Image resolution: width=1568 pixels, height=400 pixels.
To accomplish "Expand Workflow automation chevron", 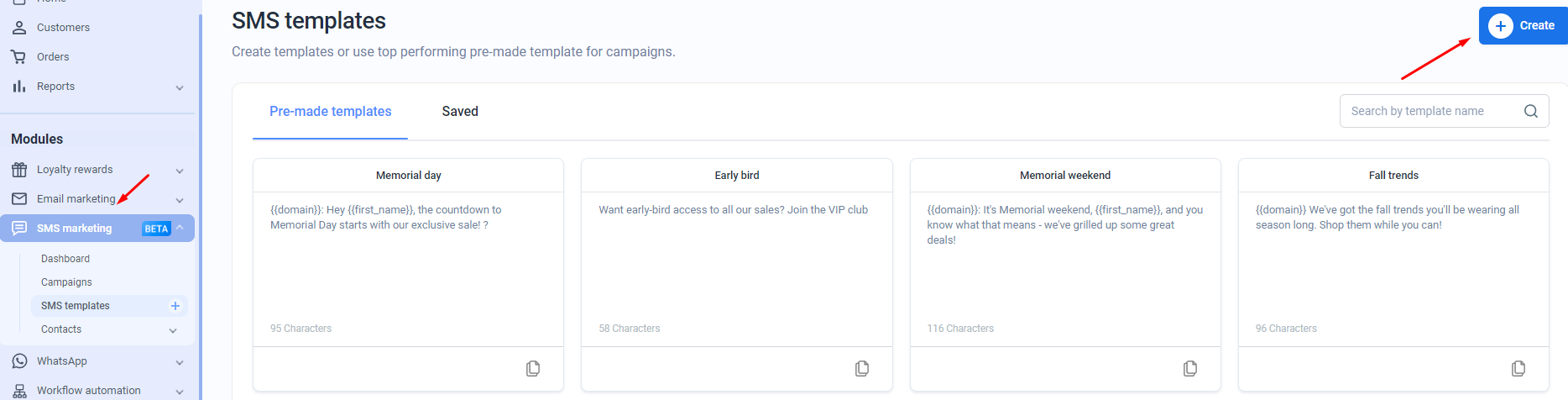I will (180, 392).
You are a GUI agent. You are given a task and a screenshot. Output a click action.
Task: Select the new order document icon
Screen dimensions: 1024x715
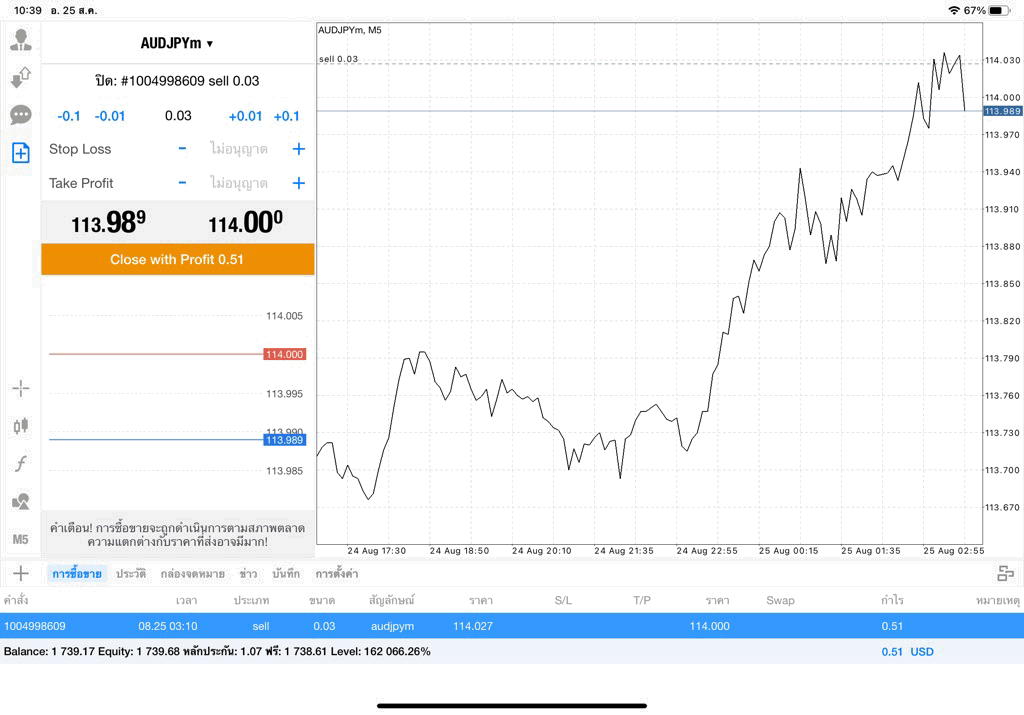(x=21, y=153)
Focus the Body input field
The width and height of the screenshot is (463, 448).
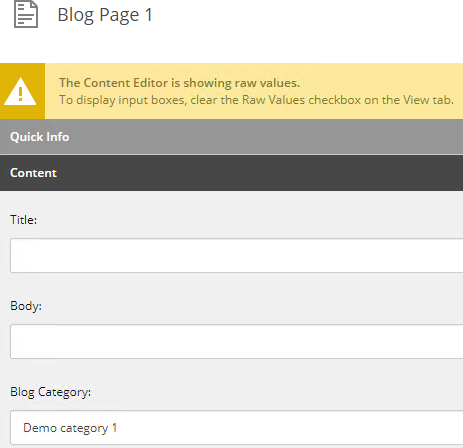(237, 341)
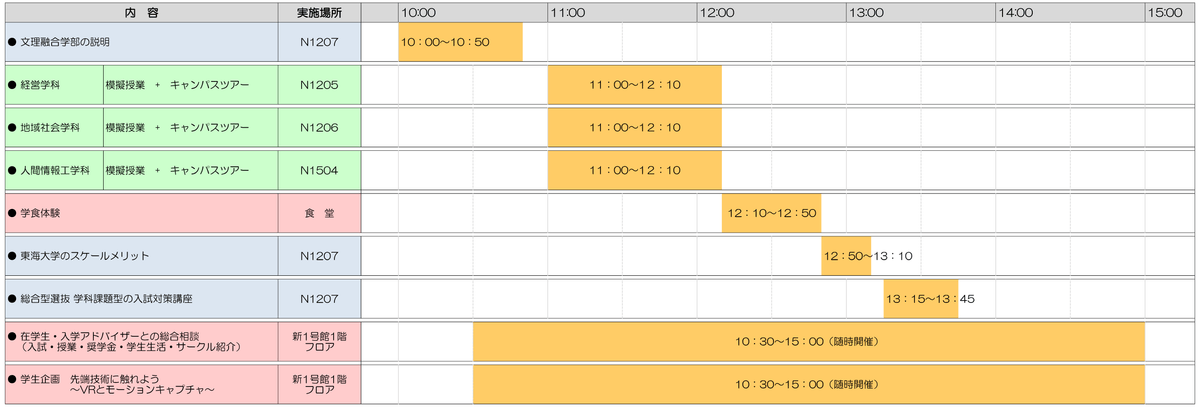This screenshot has height=408, width=1200.
Task: Select the N1206 room cell
Action: (x=319, y=127)
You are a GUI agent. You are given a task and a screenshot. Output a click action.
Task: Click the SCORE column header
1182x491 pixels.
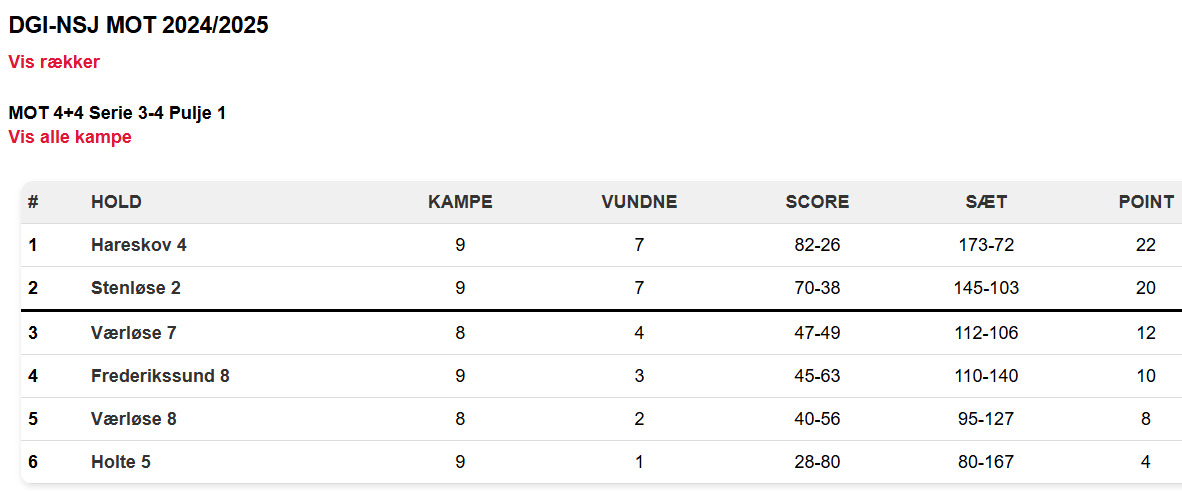click(817, 202)
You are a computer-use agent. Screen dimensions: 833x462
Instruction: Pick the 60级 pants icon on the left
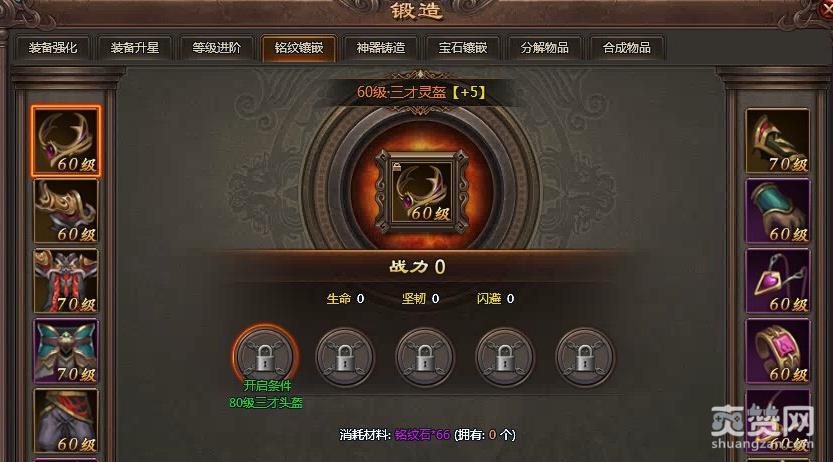tap(66, 421)

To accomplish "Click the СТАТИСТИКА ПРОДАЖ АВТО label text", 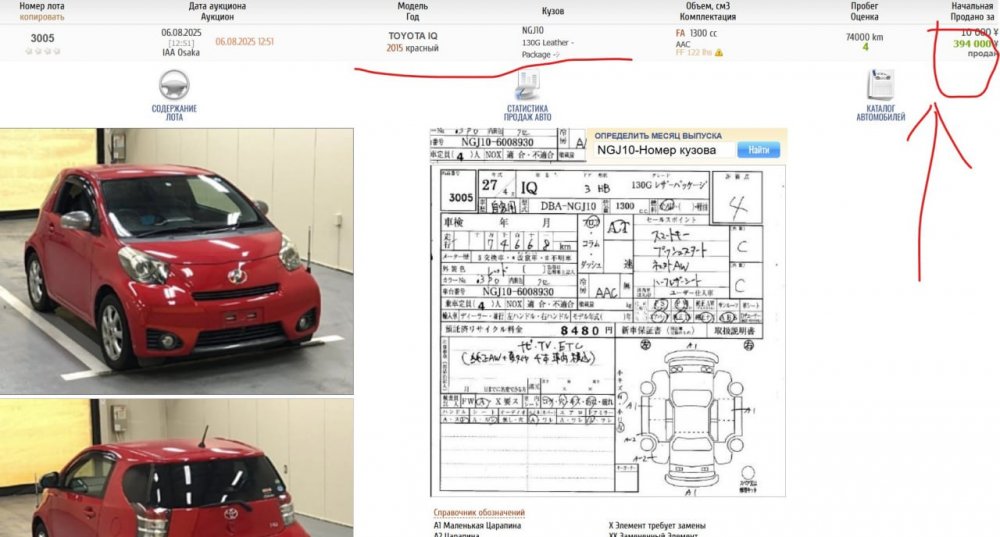I will click(x=527, y=112).
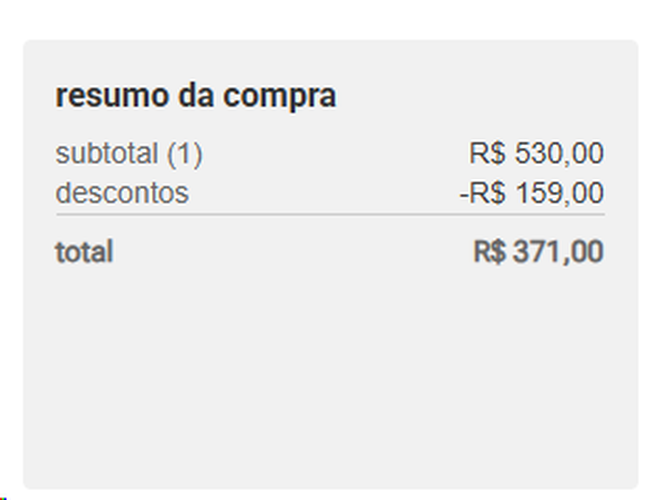
Task: Click the discount amount -R$ 159,00
Action: pyautogui.click(x=531, y=192)

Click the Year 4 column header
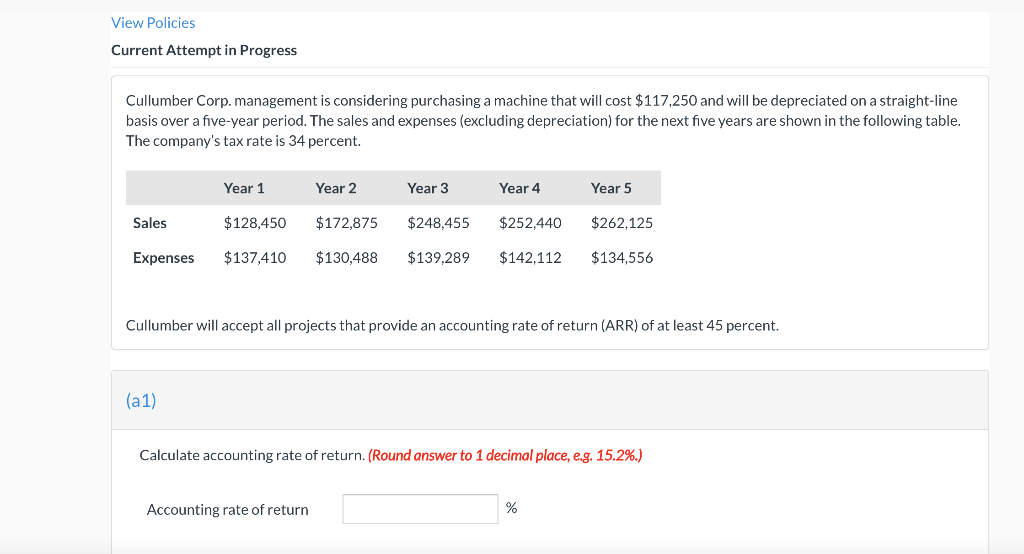click(x=519, y=188)
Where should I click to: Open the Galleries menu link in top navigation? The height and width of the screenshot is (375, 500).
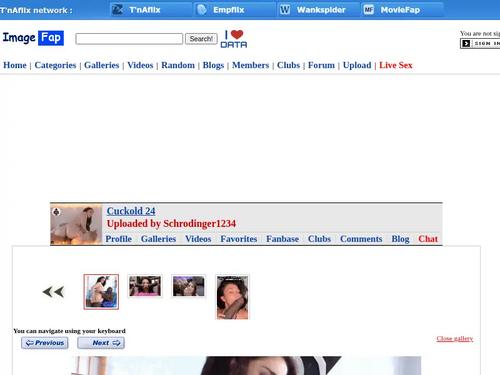102,65
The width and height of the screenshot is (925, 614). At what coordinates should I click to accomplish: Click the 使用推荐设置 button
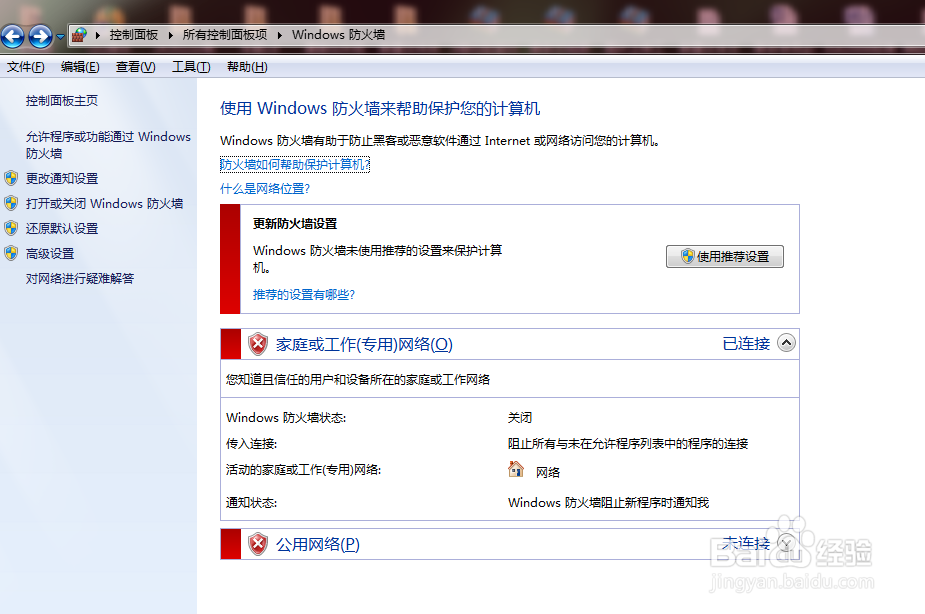724,256
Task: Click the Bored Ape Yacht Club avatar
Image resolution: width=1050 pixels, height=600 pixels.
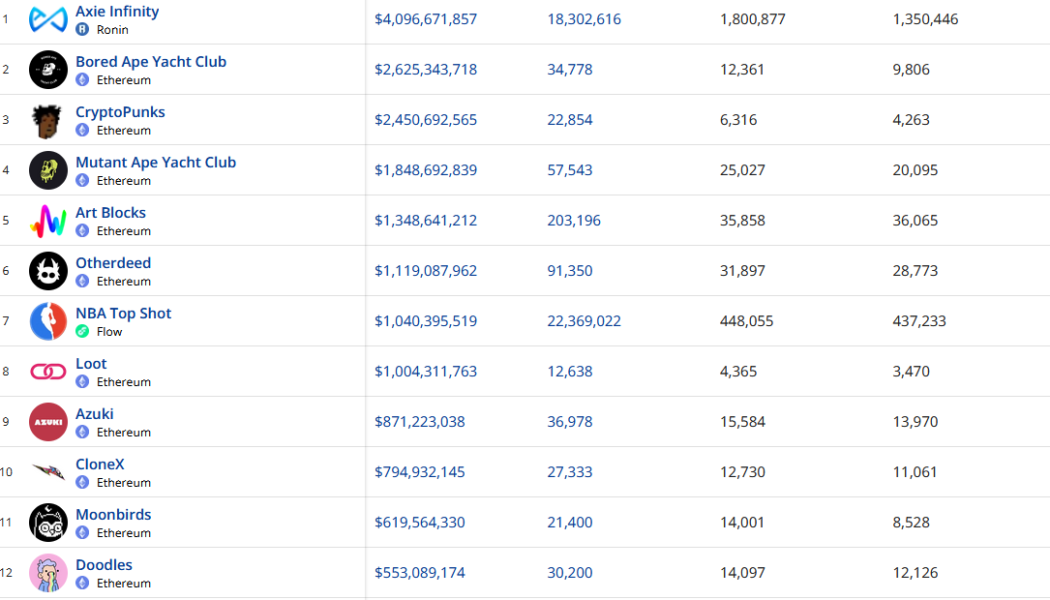Action: 48,70
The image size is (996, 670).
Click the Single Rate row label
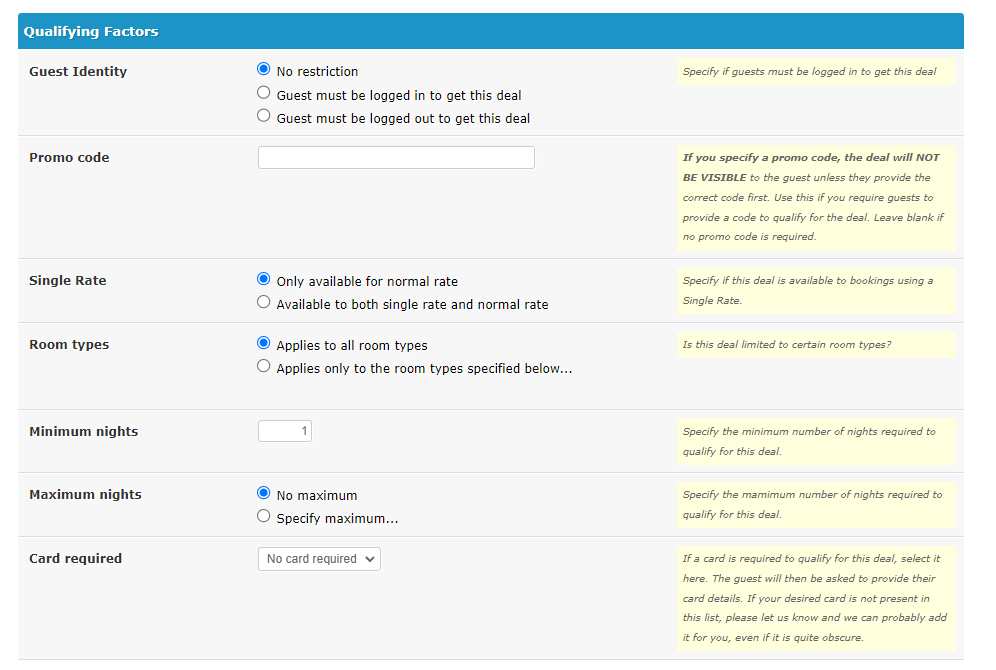click(x=68, y=280)
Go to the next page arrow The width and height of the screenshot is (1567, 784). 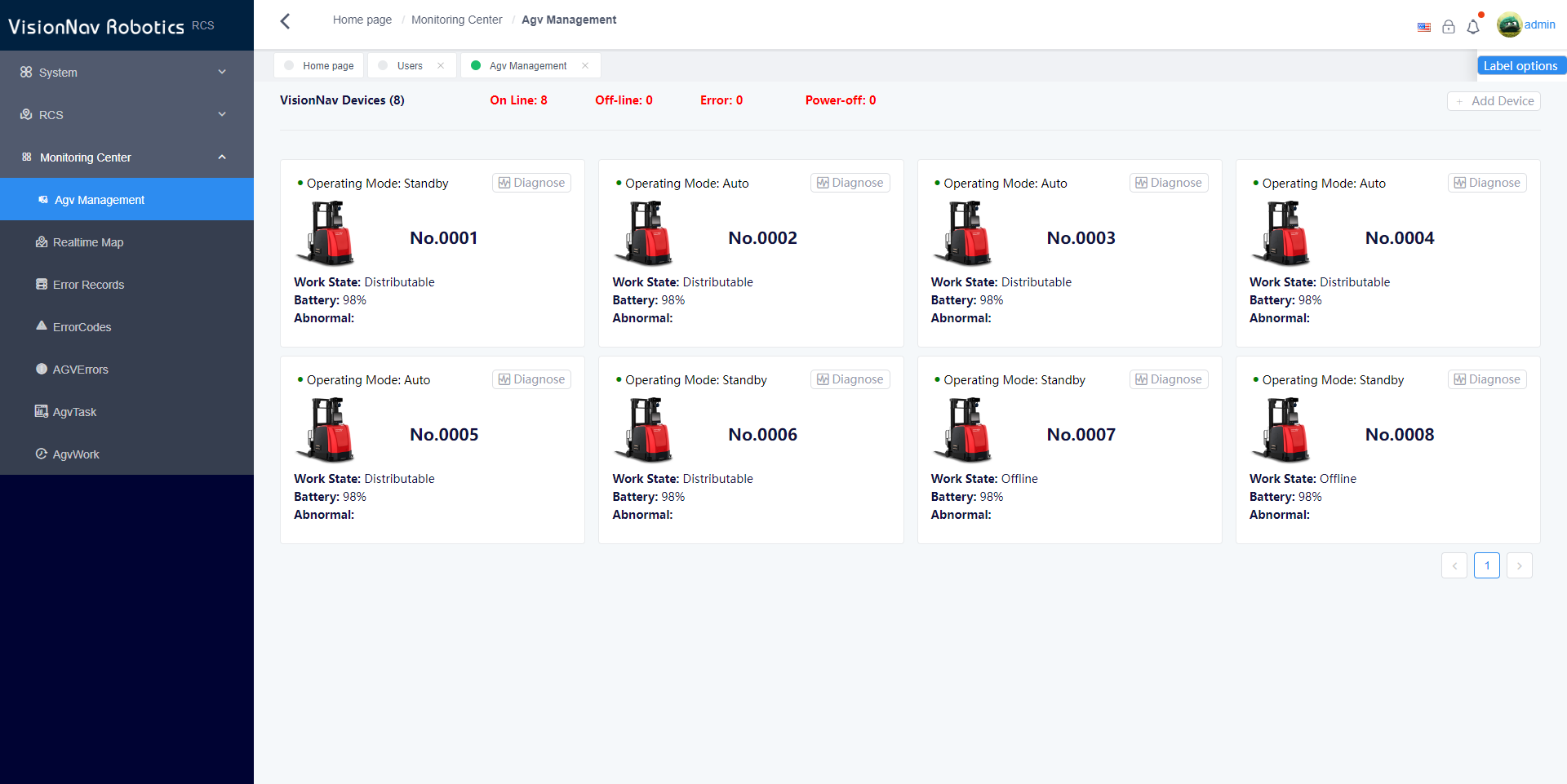click(x=1519, y=565)
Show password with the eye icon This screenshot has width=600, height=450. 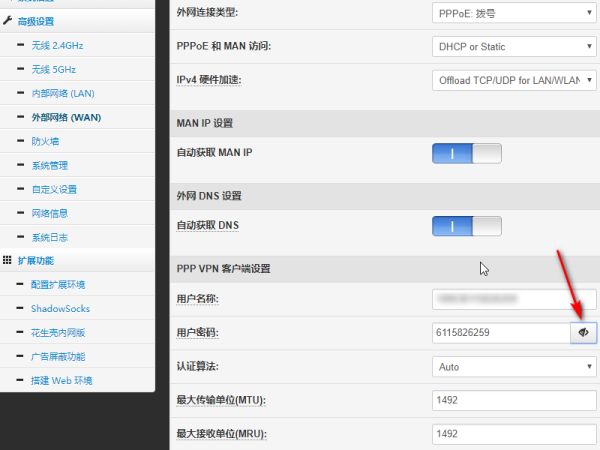click(583, 332)
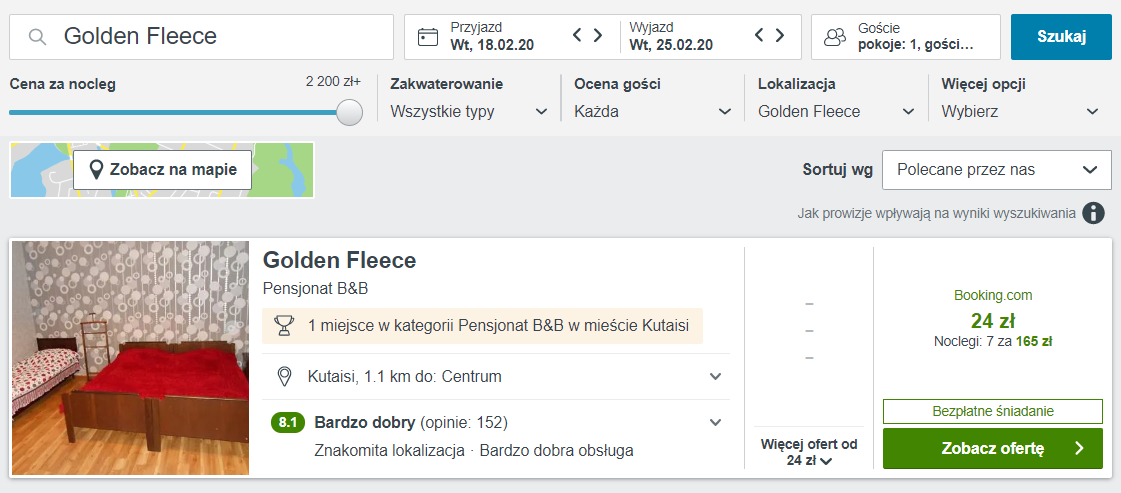Move Wyjazd date forward one day

pos(780,35)
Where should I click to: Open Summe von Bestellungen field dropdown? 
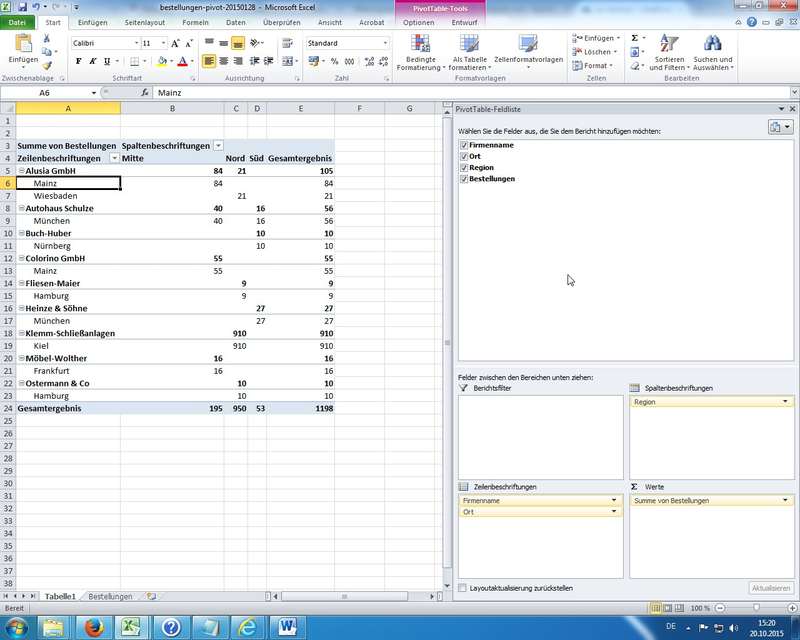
◆ ◆ ◆
In the data above, which lines have "field"? Report each of them.

EXERCISE RESPONSE
Focus the Body input field
Where should I click to: Open Summe von Bestellungen field dropdown? 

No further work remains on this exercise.